#### [AIM OF THE TASK]
Exact reproduction, images excluded: write out the records below.

#### [DATA FOR THIS TASK]
<<<<
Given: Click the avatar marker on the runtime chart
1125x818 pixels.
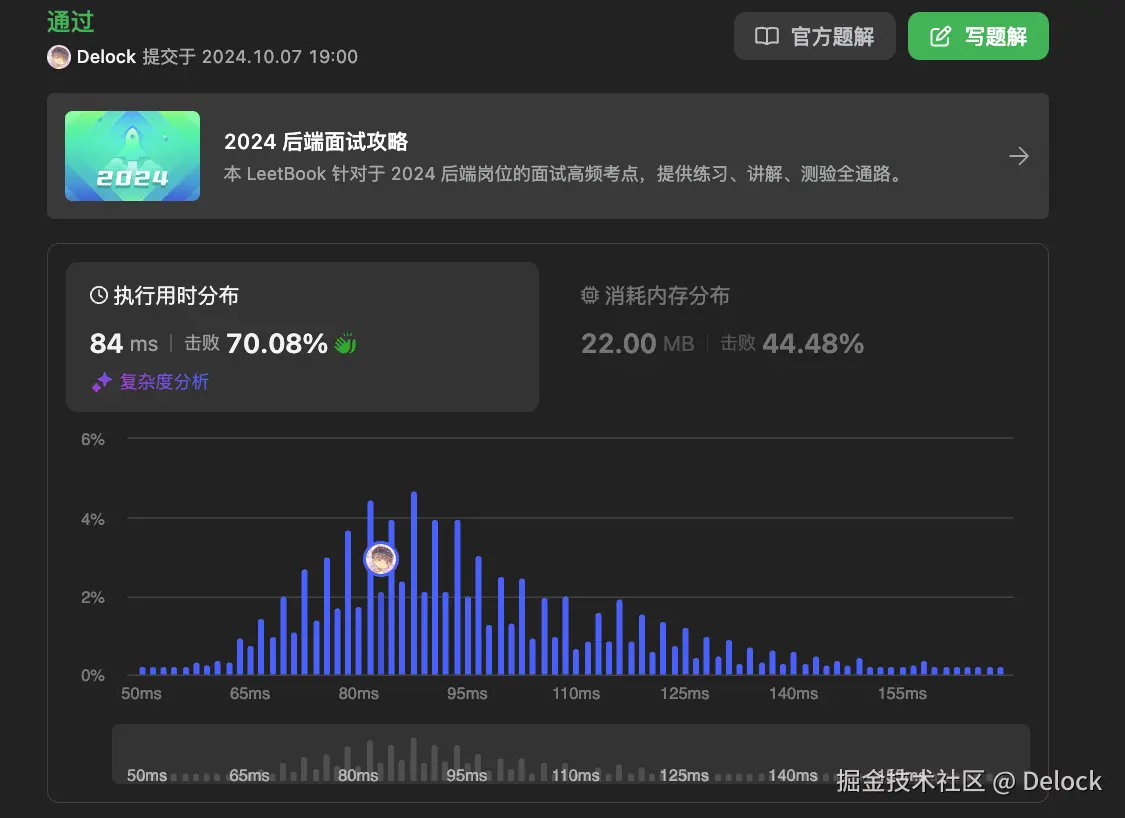Looking at the screenshot, I should pos(380,559).
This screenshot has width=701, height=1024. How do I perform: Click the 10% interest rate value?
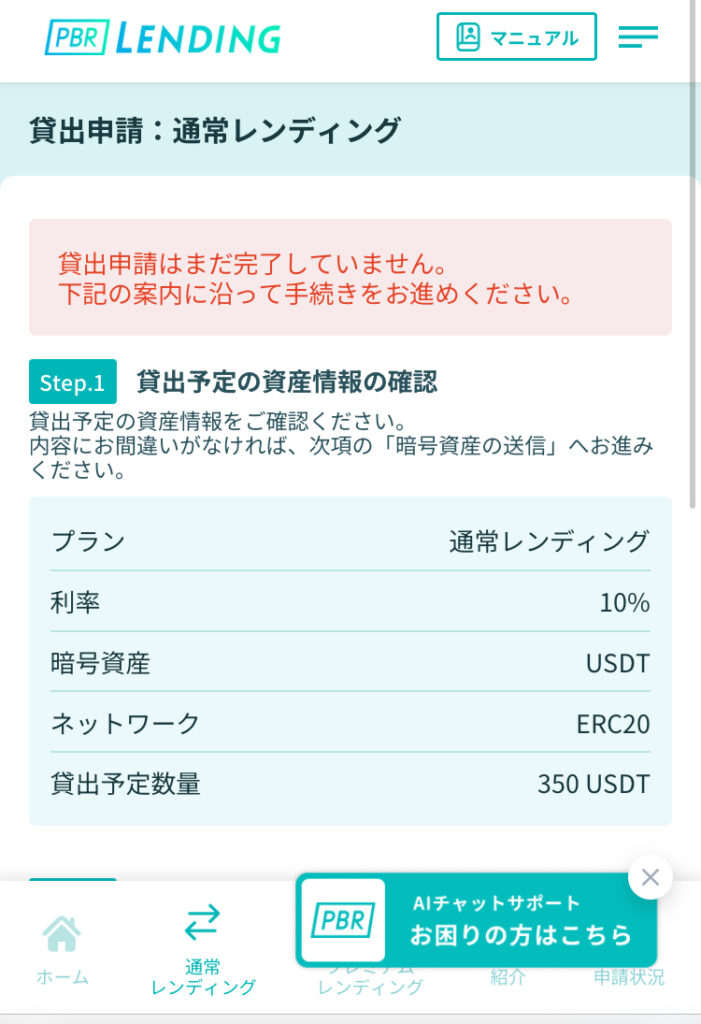tap(624, 603)
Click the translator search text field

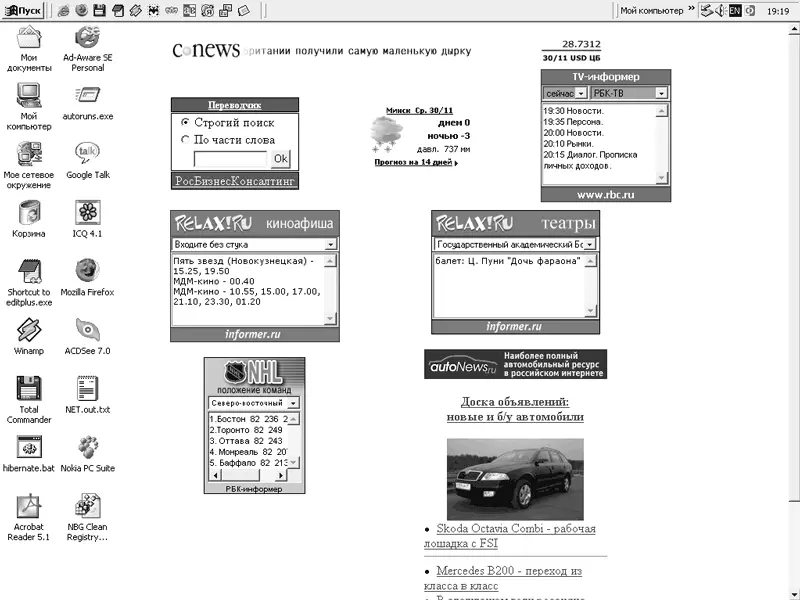coord(231,158)
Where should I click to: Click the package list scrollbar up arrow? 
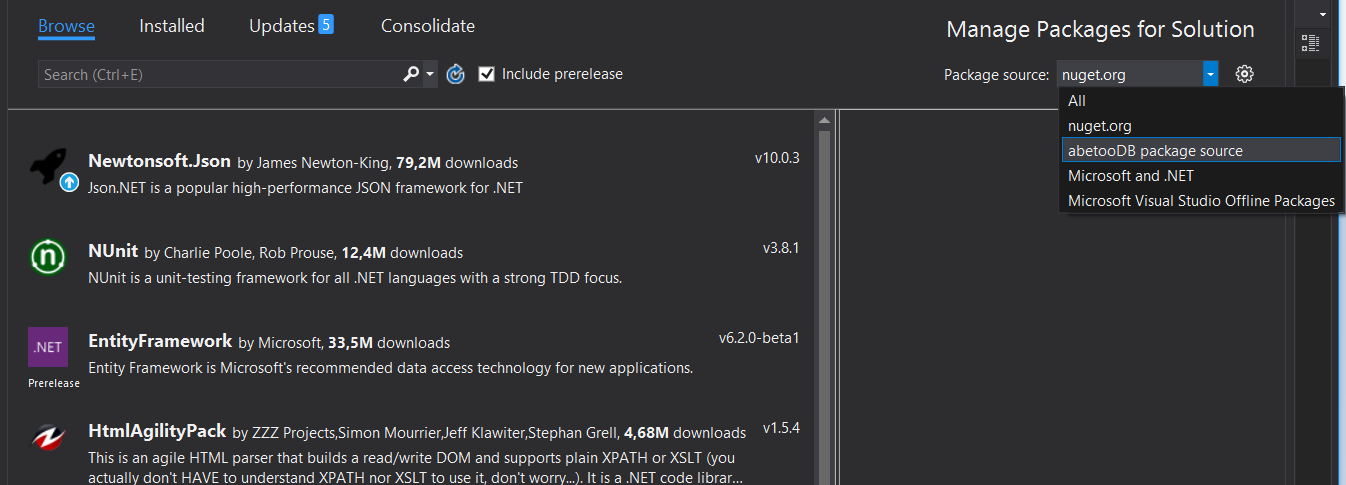point(825,121)
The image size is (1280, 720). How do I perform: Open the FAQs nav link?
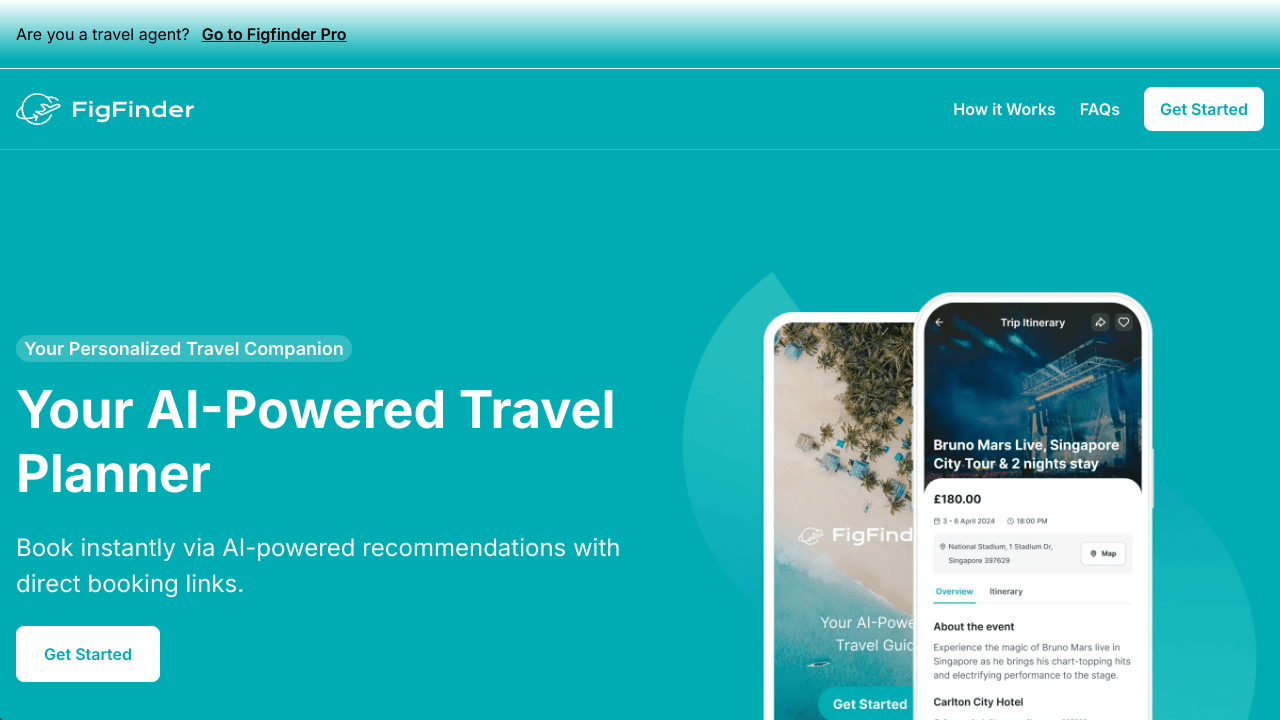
>>>>
#### [EXPECTED OUTPUT]
Given: Click the avatar marker on the runtime chart
1125x818 pixels.
Looking at the screenshot, I should pos(380,559).
This screenshot has width=701, height=1024. How do I perform: Click the 10% interest rate value?
tap(624, 603)
Click the translator search text field

coord(231,158)
Where should I click to: Click the package list scrollbar up arrow? 
point(825,121)
The image size is (1280, 720). How do I perform: Open the FAQs nav link?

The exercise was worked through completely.